_ACTIVITY LIST_
1. Reproduce the passage on salmon and brewer's trub word for word, between "Earlier this year, White" and "told Oregon Live.", inclusive.
2. Decide whether each statement agrees with the passage on salmon and brewer's trub. Answer yes or no, and quote the words from the passage that decide it. (a) White got the trub from Rogue Ales brewery in Newport, Oregon. (b) The combination of amino acids the researchers found was cheap enough to be a viable solution. (c) The grant lets Johnson and the OHRC team continue the research for the next five years.

_PROVIDED TEXT_
┌──
According to Hakai Magazine, some of the compounds that have been tested have included “extract of shrimp, tincture of watercress, skin of steelhead, and bile of minnow.” The researchers found a combination of amino acids that seemed to have a positive effect on the young fish, but it was too expensive to become a viable solution. That’s when Seth White, the director of the OHRC and a home brewer, suggested that brewer’s yeast contained a particular amino acid that young salmon can remember.

Earlier this year, White went to Rogue Ales brewery in Newport, Oregon, and left with a cooler filled with trub, a sludgy combination of unfermentable fats, coagulated proteins, and yeast that is leftover after the brewing process has finished. And although trub can by a messy byproduct of homebrewing — Hop Culture called it the “grossest part” of making your own beer — the salmon seem to like it.

Earlier this year, the National Oceanic and Atmospheric Administration (NOAA) and the University of Washington tested a trub-based scent on young hatchery salmon, and the initial results seemed promising. “We could see the introduction [of the beer-related amino acid cocktail] triggered immediate positive responses,” Johnson told Oregon Live.

Johnson and the OHRC team have received a grant so they can continue this beer-fueled research for the next two years, and it might take five to ten years to implement it in Oregon’s salmon hatcheries and determine its effects.

But until then, it can’t hurt to keep drinking Rogue Ales. They’re doing their part, so we should probably do ours, one Dead Guy IPA at a time.
└──
(Dataset entries)
┌──
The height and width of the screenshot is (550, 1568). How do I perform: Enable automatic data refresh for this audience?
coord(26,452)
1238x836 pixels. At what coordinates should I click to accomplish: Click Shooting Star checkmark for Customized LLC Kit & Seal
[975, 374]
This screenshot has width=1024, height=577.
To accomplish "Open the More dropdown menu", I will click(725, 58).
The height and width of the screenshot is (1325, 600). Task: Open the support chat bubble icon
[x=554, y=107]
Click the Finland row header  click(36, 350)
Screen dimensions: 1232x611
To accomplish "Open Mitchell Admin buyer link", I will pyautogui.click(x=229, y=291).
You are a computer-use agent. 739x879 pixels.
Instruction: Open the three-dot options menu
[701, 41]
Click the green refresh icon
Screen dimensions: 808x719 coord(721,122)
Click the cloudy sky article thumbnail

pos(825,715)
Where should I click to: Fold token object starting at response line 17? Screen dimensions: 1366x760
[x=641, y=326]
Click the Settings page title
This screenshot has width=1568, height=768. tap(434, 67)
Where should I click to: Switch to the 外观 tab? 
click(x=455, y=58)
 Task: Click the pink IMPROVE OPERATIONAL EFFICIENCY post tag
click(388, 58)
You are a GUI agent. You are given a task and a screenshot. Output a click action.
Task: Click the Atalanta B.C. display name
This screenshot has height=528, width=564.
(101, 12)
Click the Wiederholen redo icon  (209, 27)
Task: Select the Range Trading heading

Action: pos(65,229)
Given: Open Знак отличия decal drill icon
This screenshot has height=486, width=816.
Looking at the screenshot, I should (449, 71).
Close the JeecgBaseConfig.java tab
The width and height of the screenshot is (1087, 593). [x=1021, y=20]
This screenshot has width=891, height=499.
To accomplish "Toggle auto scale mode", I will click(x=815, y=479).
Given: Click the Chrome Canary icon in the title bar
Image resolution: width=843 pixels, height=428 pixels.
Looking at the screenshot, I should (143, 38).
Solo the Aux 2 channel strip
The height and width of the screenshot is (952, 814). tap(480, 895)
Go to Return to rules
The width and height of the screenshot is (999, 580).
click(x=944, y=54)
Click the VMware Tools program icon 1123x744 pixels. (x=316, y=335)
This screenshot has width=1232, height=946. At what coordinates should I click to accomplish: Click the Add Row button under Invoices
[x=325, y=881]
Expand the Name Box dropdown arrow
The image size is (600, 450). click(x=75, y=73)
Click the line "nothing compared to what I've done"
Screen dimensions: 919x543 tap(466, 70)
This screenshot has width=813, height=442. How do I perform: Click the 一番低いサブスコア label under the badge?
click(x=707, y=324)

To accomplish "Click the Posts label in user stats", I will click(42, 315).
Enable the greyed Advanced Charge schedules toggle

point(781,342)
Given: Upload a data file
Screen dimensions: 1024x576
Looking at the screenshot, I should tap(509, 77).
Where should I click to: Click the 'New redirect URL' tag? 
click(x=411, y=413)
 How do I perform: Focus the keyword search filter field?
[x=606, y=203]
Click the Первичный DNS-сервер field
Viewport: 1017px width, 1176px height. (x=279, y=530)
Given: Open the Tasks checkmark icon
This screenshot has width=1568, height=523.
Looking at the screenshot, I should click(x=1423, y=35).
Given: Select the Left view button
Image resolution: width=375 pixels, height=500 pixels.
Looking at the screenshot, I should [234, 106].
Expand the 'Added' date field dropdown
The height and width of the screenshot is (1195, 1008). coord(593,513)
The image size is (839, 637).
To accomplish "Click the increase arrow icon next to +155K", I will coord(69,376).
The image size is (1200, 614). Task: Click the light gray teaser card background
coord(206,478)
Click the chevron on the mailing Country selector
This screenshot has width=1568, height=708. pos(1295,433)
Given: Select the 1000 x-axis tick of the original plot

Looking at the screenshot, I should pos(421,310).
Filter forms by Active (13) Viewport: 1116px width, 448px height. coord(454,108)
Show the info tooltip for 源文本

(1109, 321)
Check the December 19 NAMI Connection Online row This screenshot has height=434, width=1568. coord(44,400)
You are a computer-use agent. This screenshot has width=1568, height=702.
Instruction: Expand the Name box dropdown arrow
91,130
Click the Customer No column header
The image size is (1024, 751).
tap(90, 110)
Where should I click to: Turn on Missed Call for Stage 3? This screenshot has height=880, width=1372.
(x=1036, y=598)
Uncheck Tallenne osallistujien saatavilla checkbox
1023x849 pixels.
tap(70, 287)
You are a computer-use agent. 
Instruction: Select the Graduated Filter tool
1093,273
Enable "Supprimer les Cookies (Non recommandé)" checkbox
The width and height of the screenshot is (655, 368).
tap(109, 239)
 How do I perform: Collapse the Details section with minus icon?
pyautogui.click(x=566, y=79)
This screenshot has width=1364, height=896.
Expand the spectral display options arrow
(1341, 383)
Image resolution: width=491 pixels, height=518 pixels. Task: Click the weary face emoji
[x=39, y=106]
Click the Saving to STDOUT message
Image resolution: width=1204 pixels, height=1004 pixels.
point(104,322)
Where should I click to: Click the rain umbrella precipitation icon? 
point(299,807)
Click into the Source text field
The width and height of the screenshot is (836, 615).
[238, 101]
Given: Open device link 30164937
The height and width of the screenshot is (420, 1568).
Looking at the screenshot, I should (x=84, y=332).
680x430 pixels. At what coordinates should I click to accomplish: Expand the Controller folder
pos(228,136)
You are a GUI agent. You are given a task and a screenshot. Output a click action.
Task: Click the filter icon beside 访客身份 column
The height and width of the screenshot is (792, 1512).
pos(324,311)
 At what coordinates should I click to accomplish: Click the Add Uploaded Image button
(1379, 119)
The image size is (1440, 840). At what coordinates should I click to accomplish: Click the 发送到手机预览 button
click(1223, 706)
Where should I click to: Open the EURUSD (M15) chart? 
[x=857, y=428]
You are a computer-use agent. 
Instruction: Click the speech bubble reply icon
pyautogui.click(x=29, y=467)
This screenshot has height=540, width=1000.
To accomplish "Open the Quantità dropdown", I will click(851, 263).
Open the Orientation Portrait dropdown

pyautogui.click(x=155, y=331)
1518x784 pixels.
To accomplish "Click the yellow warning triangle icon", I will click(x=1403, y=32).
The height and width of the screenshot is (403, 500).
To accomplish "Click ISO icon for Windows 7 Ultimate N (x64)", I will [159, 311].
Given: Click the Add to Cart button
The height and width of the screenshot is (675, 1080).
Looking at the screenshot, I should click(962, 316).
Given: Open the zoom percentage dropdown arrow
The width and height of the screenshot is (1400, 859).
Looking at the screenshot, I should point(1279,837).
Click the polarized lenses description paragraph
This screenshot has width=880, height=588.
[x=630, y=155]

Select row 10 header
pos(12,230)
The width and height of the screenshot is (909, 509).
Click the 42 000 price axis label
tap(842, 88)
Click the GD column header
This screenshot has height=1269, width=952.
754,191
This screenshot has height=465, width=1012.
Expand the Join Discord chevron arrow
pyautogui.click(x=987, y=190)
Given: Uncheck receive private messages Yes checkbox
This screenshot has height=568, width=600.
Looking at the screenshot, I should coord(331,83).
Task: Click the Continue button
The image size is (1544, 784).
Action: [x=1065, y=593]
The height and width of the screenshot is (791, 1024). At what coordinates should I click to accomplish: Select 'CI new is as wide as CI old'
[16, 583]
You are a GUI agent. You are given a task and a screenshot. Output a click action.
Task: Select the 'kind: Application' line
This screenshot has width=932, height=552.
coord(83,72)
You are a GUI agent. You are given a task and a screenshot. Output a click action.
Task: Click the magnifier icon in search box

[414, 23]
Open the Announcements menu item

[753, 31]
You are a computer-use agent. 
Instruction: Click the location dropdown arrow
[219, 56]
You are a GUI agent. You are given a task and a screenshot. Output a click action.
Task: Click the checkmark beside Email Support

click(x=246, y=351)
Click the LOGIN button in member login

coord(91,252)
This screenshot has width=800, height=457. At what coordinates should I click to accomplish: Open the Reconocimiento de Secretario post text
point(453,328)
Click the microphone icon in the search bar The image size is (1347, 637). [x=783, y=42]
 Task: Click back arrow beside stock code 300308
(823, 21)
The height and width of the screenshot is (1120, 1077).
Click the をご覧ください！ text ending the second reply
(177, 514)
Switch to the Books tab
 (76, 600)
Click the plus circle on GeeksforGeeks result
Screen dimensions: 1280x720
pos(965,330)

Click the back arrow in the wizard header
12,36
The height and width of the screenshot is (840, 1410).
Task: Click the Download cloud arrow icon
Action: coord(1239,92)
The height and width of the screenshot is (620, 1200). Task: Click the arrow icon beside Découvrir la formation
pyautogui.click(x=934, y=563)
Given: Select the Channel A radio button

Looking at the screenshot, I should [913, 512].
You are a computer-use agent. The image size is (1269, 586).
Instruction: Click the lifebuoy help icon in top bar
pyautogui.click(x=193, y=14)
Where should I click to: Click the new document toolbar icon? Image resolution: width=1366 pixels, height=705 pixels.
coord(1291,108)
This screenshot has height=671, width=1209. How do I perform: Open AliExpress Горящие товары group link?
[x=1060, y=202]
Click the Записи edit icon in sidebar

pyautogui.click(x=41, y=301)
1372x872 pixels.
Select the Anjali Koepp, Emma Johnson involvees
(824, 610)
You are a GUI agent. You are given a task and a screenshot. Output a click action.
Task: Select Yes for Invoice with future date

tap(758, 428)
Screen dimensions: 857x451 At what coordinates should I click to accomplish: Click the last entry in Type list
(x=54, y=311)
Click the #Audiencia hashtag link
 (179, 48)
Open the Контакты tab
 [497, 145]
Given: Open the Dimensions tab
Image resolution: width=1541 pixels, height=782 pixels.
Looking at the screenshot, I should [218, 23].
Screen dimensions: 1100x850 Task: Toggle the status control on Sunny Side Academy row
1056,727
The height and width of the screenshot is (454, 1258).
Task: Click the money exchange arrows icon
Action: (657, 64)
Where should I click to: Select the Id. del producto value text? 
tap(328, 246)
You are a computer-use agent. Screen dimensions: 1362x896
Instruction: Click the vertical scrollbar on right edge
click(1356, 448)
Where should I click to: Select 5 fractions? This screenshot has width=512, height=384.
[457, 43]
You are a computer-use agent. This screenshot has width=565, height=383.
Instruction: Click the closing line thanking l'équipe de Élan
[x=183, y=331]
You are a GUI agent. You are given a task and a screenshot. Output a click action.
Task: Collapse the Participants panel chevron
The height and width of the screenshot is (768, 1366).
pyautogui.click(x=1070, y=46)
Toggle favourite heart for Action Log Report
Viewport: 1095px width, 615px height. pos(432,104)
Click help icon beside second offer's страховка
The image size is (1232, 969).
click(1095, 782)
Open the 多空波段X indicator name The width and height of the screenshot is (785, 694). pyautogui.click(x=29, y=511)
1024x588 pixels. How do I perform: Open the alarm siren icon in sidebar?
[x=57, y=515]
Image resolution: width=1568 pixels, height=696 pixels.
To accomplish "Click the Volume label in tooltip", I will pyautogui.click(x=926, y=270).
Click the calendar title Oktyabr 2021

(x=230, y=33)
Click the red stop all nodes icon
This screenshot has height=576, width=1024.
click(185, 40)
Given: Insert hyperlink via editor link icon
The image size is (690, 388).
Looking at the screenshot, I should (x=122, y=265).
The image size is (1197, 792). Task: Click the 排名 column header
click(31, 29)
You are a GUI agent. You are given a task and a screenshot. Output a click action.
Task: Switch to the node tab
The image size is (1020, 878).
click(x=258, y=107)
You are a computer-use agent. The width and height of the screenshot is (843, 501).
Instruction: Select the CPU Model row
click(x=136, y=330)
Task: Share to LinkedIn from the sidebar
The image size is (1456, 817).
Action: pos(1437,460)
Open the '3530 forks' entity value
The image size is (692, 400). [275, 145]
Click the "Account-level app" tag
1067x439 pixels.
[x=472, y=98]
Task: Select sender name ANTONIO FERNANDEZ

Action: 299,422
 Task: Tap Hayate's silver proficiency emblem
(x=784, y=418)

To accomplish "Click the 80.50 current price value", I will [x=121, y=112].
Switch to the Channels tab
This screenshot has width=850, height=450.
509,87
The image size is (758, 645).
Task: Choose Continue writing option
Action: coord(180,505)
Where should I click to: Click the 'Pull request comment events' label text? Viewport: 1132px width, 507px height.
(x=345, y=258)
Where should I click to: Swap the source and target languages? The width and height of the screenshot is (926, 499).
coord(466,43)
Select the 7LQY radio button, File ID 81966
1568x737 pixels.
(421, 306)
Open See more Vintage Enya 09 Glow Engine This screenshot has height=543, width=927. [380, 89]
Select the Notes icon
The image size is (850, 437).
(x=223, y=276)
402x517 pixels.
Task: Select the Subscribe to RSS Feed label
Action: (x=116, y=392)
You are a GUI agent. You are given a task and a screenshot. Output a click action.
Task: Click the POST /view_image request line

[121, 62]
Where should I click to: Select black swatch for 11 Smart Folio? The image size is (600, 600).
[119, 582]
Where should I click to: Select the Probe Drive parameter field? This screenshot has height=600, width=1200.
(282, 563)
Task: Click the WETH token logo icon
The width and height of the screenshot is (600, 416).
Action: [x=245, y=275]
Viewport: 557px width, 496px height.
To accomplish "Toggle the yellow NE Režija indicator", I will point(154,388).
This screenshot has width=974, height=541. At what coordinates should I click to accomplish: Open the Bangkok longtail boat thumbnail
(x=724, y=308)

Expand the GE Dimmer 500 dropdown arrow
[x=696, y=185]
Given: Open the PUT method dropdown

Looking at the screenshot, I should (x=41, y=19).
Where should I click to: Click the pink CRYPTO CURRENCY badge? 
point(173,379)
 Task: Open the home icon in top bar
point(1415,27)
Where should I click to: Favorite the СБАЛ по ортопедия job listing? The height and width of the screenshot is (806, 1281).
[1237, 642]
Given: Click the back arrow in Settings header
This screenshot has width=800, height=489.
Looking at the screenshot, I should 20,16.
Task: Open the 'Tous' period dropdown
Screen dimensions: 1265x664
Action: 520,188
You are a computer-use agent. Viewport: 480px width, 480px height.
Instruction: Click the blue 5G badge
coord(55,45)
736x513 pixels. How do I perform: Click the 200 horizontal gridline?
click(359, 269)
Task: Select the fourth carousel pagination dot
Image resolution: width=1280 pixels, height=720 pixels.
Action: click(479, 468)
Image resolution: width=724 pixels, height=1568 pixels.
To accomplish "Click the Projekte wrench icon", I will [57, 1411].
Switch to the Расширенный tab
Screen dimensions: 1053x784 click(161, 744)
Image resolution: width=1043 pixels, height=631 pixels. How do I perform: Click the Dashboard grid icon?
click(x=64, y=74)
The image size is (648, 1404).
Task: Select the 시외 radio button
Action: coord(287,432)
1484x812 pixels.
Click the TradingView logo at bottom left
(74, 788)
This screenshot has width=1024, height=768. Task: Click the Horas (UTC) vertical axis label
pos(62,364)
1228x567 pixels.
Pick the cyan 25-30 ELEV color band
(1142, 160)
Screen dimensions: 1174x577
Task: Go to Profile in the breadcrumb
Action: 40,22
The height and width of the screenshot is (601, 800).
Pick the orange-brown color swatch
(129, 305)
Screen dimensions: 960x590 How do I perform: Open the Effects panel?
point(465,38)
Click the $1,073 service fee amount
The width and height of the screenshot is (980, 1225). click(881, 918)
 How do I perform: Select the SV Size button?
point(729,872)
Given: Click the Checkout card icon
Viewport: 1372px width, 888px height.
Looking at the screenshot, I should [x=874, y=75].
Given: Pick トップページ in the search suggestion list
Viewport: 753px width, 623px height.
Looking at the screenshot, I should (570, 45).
└──
_ANSWERS BY ITEM_
1.
Earlier this year, White went to Rogue Ales brewery in Newport, Oregon, and left with a cooler filled with trub, a sludgy combination of unfermentable fats, coagulated proteins, and yeast that is leftover after the brewing process has finished. And although trub can by a messy byproduct of homebrewing — Hop Culture called it the “grossest part” of making your own beer — the salmon seem to like it.

Earlier this year, the National Oceanic and Atmospheric Administration (NOAA) and the University of Washington tested a trub-based scent on young hatchery salmon, and the initial results seemed promising. “We could see the introduction [of the beer-related amino acid cocktail] triggered immediate positive responses,” Johnson told Oregon Live.

2.
(a) Yes: "White went to Rogue Ales brewery in Newport, Oregon, and left with a cooler filled with trub"
(b) No: "it was too expensive to become a viable solution"
(c) No: "continue this beer-fueled research for the next two years"